La primera opción es políticamente imposible y humanamente catastrófica. La segunda es lo que ya estamos haciendo, solo que con más deshonestidad. La tercera requiere admitir que la banca central tal y como se practica actualmente ha fracasado.
La reivindicación austriaca
El objetivo de inflación precisa siempre fue una arrogancia —imponer un control mecánico sobre un sistema orgánico y complejo. El error no fue elegir específicamente el dos por ciento, sino creer que cualquier sistema monetario planificado de forma centralizada podía generar una prosperidad sostenible junto con una incontinencia fiscal.
Hemos creado un sistema monetario que no puede tolerar el descubrimiento de precios necesario para una coordinación económica genuina. Cada intento de alcanzar un objetivo de inflación arbitrario genera distorsiones que hacen que el siguiente ciclo sea más severo. El balance de la Fed no puede reducirse porque la economía se reestructuró en torno a una expansión monetaria permanente. Las tasas de interés no pueden normalizarse porque la carga de la deuda hace que unos tipos más altos sean catastróficos.
El objetivo del 2 % no está fracasando porque los banqueros centrales carezcan de competencia —sino porque representa una restricción imposible en un sistema que ya se ha inflado más allá del punto de retorno.
El final del juego
La cuestión no es si abandonaremos el objetivo del 2 %. El cese de la QT de la Fed y el dividendo arancelario de Trump ya lo han abandonado en la práctica, independientemente de lo que afirmen en teoría. La verdadera pregunta es si lo haremos de forma explícita, mediante un debate honesto sobre lo que vendrá después del fracaso de la banca central, o de forma implícita, a través de la crisis de credibilidad a cámara lenta que estamos presenciando, en la que la inflación se mantiene persistentemente por encima del objetivo, el balance de la Fed nunca puede reducirse y la política fiscal se aleja cada vez más de la realidad.

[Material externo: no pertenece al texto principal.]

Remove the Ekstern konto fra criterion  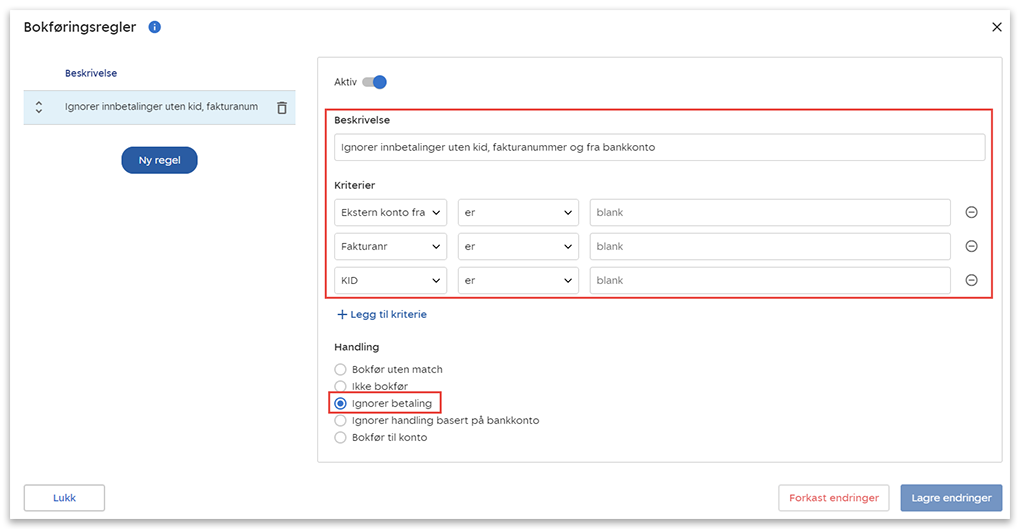970,212
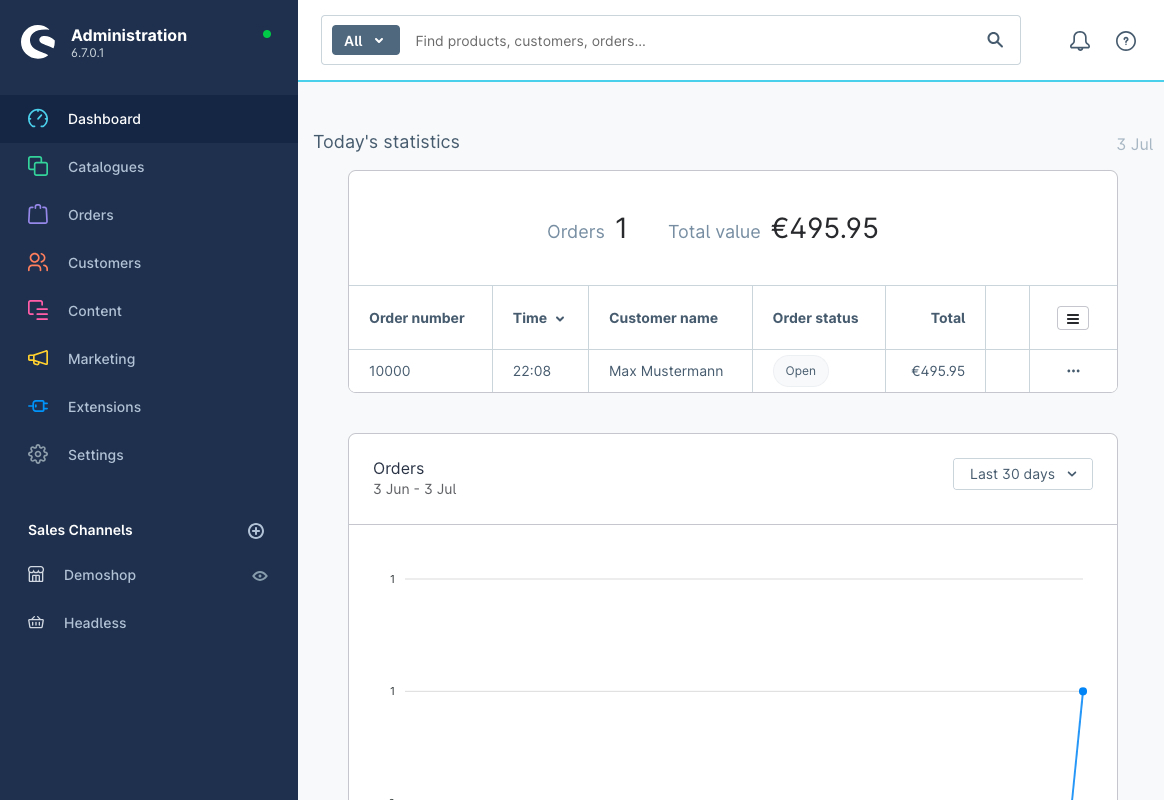The height and width of the screenshot is (800, 1164).
Task: Open the help question mark icon
Action: coord(1126,41)
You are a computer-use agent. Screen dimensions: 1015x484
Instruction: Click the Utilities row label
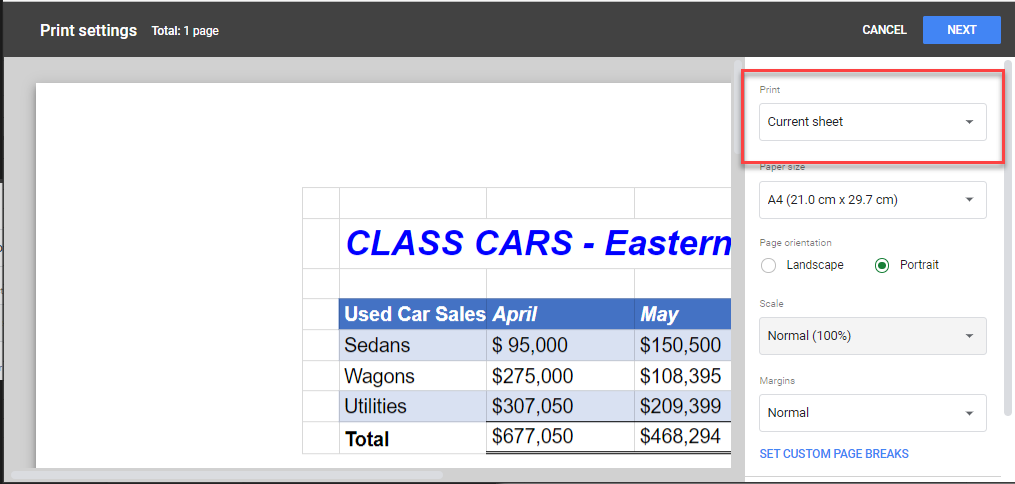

Este es el final del juego de la planificación monetaria centralizada: no con una explosión hiperinflacionaria o un gemido deflacionario, sino con el tropiezo confuso de los responsables políticos que no pueden admitir que sus herramientas los han encerrado en una jaula. El objetivo del 2 %, los dividendos arancelarios, los marcos de reservas abundantes y la jerga tecnocrática no pueden ocultar la simple verdad: hemos construido un sistema económico que requiere una expansión monetaria perpetua para evitar el colapso, y se nos han agotado las formas de fingir que se trata de una política sostenible en lugar de una devaluación monetaria a cámara lenta con medidas adicionales.